DIRECTIONS: Print the stretch of the material below from the line containing "will click(57, 558)." through the end of the material, copying every line exactly.

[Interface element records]

--

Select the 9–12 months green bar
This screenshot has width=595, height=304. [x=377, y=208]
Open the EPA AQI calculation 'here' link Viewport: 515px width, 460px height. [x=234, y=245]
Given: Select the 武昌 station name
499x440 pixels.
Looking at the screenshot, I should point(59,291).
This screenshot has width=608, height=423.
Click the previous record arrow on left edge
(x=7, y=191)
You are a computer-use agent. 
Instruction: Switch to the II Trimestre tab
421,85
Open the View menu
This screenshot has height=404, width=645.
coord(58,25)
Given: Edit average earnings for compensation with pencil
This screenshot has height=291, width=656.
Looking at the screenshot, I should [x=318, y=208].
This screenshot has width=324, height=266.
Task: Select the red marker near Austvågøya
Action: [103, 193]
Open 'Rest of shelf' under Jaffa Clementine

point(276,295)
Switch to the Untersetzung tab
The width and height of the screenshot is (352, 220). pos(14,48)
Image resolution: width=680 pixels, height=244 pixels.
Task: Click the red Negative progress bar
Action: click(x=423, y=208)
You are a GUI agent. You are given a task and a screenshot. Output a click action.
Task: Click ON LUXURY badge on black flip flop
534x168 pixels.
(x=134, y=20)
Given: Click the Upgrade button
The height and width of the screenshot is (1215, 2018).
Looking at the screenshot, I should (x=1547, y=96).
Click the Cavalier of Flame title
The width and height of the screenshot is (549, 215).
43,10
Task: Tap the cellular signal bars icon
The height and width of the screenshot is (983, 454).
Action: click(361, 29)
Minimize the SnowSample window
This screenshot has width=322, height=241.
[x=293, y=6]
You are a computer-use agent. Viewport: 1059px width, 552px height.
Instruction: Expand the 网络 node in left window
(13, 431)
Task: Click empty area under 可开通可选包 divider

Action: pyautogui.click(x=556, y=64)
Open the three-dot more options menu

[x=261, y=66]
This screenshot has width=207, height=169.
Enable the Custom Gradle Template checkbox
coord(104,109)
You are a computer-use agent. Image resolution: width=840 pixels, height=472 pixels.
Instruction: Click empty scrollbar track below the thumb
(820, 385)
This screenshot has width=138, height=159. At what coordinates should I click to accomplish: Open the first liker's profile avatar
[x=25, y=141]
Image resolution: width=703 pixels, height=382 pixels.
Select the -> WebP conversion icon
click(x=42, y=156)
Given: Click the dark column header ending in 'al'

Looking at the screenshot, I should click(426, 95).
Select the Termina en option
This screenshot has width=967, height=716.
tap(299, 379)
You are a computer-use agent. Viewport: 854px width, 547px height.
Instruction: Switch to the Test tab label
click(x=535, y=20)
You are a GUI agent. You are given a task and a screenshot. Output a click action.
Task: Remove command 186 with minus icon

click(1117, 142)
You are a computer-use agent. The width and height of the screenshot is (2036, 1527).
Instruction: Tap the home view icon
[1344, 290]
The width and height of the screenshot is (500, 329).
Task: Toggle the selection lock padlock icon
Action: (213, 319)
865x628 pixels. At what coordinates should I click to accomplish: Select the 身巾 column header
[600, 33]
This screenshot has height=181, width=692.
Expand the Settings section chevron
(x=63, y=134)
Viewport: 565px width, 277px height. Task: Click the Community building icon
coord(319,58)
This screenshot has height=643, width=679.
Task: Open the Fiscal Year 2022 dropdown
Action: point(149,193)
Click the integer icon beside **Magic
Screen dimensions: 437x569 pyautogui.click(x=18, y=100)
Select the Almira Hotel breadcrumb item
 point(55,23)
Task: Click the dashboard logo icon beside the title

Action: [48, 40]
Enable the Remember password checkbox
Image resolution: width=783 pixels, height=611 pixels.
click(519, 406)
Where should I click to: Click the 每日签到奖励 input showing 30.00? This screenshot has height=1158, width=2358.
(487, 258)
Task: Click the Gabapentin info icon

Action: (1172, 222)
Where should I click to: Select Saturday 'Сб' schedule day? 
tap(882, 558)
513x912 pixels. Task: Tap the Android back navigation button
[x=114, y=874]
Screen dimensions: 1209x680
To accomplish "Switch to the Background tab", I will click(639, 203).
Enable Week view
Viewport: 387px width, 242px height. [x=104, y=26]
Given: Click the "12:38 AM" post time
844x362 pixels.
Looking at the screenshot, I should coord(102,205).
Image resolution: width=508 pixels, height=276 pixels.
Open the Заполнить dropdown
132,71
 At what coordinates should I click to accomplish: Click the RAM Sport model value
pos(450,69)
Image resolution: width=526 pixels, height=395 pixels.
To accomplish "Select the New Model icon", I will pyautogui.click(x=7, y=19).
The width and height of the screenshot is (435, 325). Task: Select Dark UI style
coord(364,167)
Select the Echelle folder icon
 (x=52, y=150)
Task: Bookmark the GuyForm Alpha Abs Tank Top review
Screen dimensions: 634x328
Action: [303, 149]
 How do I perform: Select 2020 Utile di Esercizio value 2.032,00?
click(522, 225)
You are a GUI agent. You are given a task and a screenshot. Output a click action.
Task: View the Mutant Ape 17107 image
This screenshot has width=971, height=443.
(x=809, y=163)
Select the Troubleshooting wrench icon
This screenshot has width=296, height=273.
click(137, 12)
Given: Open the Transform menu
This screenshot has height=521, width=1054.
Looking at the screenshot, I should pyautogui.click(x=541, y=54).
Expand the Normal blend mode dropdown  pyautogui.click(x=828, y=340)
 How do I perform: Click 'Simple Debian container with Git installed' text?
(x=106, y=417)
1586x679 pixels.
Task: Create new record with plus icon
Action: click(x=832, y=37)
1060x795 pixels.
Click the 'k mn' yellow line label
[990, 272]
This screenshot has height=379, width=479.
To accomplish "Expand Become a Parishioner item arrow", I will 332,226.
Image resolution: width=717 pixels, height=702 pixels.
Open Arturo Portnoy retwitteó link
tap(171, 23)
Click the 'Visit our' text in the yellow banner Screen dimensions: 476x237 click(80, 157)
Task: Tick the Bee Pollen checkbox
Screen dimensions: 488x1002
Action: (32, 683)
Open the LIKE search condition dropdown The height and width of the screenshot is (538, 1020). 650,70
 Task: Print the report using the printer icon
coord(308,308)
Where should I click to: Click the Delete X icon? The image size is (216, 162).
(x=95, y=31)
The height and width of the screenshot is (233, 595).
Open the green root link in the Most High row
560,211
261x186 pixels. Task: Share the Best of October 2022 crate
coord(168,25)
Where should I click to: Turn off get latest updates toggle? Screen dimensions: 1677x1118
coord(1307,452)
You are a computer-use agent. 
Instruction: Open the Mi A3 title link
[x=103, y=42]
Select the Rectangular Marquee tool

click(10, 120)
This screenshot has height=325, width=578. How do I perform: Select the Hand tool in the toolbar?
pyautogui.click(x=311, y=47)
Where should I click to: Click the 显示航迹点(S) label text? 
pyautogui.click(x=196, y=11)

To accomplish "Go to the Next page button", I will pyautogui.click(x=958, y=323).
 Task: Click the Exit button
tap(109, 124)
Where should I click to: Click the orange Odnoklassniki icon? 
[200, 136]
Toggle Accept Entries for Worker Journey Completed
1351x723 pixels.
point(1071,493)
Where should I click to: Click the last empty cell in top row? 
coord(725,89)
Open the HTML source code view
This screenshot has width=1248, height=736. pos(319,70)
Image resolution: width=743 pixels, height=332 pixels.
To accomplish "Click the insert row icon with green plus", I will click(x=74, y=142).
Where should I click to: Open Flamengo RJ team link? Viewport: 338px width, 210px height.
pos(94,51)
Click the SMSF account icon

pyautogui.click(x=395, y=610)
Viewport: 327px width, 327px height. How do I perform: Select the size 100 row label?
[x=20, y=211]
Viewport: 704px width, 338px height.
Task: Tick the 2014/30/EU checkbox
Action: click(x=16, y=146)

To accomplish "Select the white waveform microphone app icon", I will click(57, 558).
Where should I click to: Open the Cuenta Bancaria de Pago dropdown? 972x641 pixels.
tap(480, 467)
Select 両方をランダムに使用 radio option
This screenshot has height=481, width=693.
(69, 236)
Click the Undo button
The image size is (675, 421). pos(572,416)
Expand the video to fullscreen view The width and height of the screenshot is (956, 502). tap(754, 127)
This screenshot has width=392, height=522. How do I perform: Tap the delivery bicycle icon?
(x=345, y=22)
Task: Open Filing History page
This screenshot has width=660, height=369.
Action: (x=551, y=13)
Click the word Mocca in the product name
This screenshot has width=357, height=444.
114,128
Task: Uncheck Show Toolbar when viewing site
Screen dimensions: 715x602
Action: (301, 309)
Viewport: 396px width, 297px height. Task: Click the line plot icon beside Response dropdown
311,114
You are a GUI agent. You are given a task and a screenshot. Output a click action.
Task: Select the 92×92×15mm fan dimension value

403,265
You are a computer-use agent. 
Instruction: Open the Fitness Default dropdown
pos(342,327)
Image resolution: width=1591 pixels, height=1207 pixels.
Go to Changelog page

--

EXERCISE ANSWER:
To accomplish "Select the white waveform microphone app icon", I will click(57, 558).
Where should I click to: Open the Cuenta Bancaria de Pago dropdown? 972x641 pixels.
tap(480, 467)
Select 両方をランダムに使用 radio option
This screenshot has height=481, width=693.
(69, 236)
Click the Undo button
The image size is (675, 421). pos(572,416)
Expand the video to fullscreen view The width and height of the screenshot is (956, 502). tap(754, 127)
This screenshot has width=392, height=522. How do I perform: Tap the delivery bicycle icon?
(x=345, y=22)
Task: Open Filing History page
This screenshot has width=660, height=369.
Action: (x=551, y=13)
Click the word Mocca in the product name
This screenshot has width=357, height=444.
114,128
Task: Uncheck Show Toolbar when viewing site
Screen dimensions: 715x602
Action: (301, 309)
Viewport: 396px width, 297px height. Task: Click the line plot icon beside Response dropdown
311,114
You are a GUI agent. You are given a task and a screenshot. Output a click action.
Task: Select the 92×92×15mm fan dimension value

403,265
You are a computer-use agent. 
Instruction: Open the Fitness Default dropdown
pos(342,327)
Image resolution: width=1591 pixels, height=1207 pixels.
Go to Changelog page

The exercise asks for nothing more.